▶ [INSTRUCTIONS]
1. Answer these questions from the text on child nutrition:
(a) Besides nutrition, which factors contribute to a child's development?
(b) What does a balanced nutrition comprise?
(c) In what processes do the amino acids derived from proteins play a critical role?
2. Resume the text on child nutrition after its last sentence.

▶ [SOURCE DOCUMENT]
Nutrition is a key actor in your little child’s development, whether physical or cognitive, and can complement contributions from genetic and environmental – physical and psychosocial – factors.
A balanced nutrition comprising carbohydrates, proteins and fat along with vitamins and minerals is essential for optimal growth. Dr Suresh Birajdar, Neonatologist and Pediatrician Hospital, lists certain key food items that could drive and support a child’s development.
Proteins are the key drivers of a child’s growth and development. They are also an important ingredient of antibodies – an infection fighting protein. In addition, the amino acids derived from proteins play a critical role in repair of tissues, synthesis of neurotransmitters as well as hormones. Proteins are obtained from plants as well as animal sources. Both sources are equally effective. Choices could be made from pulses, legumes, dairy products (milk/cheese or paneer), eggs and animal proteins.

▶ [DATA RECORDS]

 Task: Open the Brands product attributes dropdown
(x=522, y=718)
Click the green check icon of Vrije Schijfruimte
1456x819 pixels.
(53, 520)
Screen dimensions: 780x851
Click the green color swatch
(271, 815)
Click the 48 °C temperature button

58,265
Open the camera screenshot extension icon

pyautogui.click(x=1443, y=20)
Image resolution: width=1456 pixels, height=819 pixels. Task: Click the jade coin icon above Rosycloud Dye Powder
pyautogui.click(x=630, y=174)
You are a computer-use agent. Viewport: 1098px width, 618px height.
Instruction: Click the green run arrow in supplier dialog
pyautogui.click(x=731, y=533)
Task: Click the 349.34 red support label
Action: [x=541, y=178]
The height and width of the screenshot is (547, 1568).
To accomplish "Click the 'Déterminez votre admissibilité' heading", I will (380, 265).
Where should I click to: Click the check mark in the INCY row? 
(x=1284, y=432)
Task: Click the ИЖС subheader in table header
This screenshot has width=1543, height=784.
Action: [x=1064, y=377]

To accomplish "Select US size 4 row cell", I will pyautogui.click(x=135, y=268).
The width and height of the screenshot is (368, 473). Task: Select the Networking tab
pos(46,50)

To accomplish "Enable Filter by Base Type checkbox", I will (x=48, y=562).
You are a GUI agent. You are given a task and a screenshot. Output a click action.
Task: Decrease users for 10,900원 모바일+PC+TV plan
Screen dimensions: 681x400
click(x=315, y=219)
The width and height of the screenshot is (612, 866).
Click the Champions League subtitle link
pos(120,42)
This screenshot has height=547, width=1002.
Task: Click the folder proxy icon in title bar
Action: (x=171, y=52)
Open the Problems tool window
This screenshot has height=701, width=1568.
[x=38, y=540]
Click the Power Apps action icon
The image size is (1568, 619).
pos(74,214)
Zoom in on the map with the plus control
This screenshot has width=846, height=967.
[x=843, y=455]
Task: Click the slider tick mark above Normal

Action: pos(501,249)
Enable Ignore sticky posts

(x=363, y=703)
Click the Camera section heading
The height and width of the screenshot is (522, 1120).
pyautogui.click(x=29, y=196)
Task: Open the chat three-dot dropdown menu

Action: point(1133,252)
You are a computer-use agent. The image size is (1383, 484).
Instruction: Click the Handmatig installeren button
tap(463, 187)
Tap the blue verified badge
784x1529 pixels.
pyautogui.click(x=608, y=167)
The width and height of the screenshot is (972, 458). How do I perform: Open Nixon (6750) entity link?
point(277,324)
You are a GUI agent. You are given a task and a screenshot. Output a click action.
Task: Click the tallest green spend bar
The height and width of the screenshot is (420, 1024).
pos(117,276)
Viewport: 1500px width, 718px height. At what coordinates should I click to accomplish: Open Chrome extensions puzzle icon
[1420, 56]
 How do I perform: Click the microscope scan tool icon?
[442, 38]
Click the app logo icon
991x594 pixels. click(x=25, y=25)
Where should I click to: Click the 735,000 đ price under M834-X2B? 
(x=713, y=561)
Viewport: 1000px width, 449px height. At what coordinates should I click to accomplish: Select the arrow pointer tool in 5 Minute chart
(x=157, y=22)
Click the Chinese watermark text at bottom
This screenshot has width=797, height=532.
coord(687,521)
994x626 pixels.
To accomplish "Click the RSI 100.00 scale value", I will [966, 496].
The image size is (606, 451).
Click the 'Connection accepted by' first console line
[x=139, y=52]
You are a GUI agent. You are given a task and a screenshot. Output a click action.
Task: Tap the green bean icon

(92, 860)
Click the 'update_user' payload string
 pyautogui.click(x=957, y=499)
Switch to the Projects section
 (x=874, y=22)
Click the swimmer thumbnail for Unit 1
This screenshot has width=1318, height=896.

▶ [ANSWERS PROVIDED]
1.
(a) Genetic and environmental factors, both physical and psychosocial.
(b) Carbohydrates, proteins and fat, along with vitamins and minerals.
(c) Repair of tissues and the synthesis of neurotransmitters and hormones.

2.
Fats are very important for brain development. Polyunsaturated fatty acids and monounsaturated fatty acids are healthier than saturated or trans fatty acids. Major sources of healthy fats are vegetable oil (soya/olive/sunflower) and fish oil. It is the right quantity as well the way oil is consumed that matters more than a brand or source. Oil used for deep frying is less likely to contribute to development than sprays or oil used for light cooking. In addition, wholegrains and other cereals have natural oils in their husks/brans that are very healthy.
Iron plays an important role in formation of hemoglobin. Deficiency of iron can result in anemia that in turn can alter learning and memory processes. Iron rich foods include vegetables such as spinach, peas, broccoli, nuts, raisins and legumes (chickpeas, lentils). The animal sources of iron include liver, salmon, eggs etc. A child needs to consume the correct portions of these sources to maximise absorption of iron from the stomach.
Iodine is a trace element essential for synthesis of thyroid hormone – an important hormone for brain development in infants. In addition, thyroid hormone also regulates protein synthesis. Naturally, iodine can be found in abundant quantities in a variety of seafoods. Dairy products also contain small proportions of iodine. However in countries like India where iodine deficiency is endemic, the best source of iodine is through regular consumption of iodized salt.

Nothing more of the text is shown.